To be done:
Express every line of the listing below as a Markdown table with the columns Row and Line, numbering the rows in order and skipping blank lines. Leave the pictures out of the table.
* * * *
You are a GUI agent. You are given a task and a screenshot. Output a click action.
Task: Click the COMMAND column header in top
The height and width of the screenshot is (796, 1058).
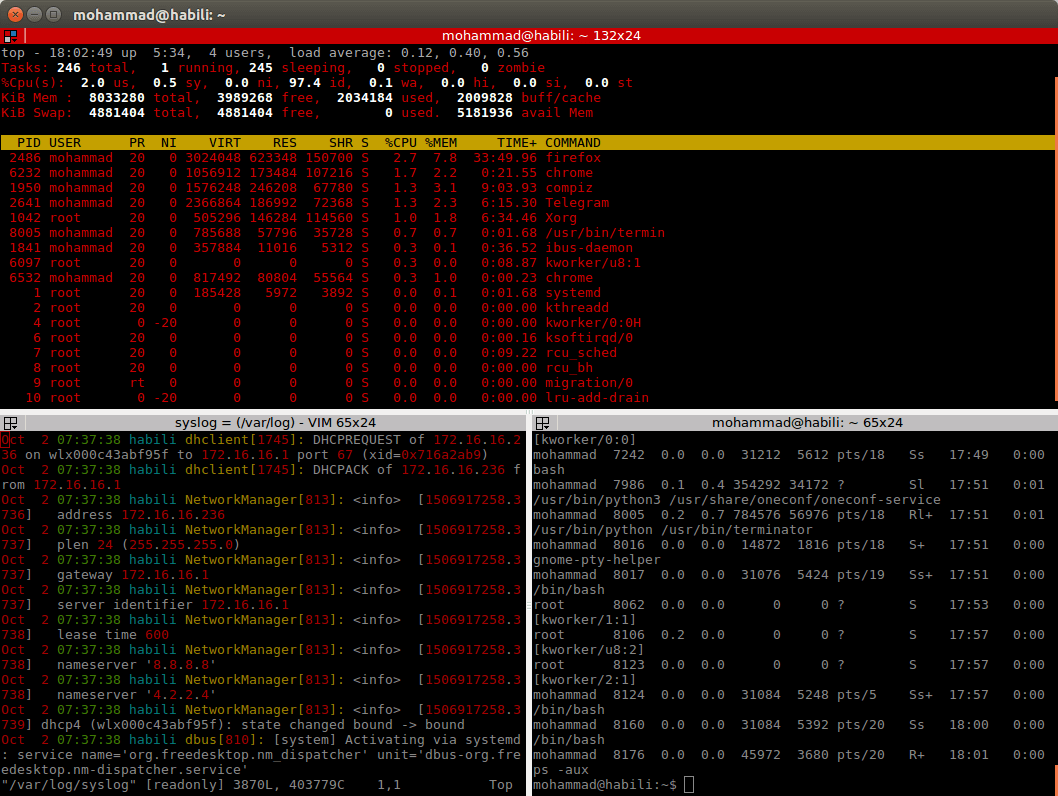coord(572,143)

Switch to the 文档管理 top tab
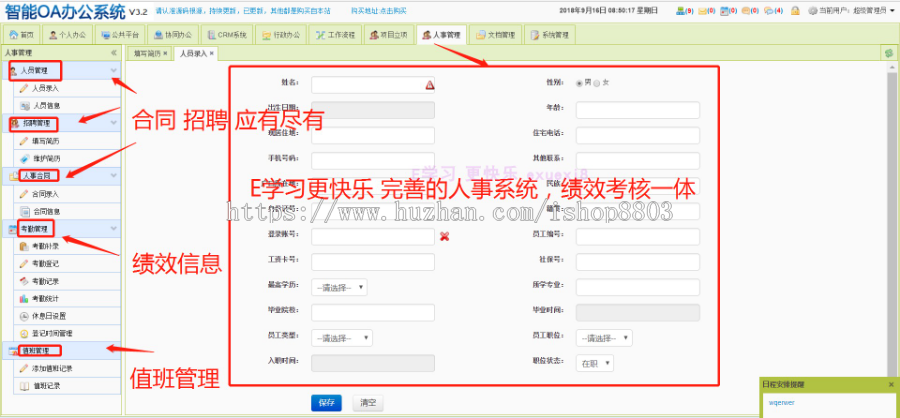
* * * *
Exercise output:
| Row | Line |
|---|---|
| 1 | You are a GUI agent. You are given a task and a screenshot. Output a click action. |
| 2 | Task: Click the COMMAND column header in top |
| 3 | The height and width of the screenshot is (796, 1058). |
| 4 | coord(572,143) |
| 5 | Switch to the 文档管理 top tab |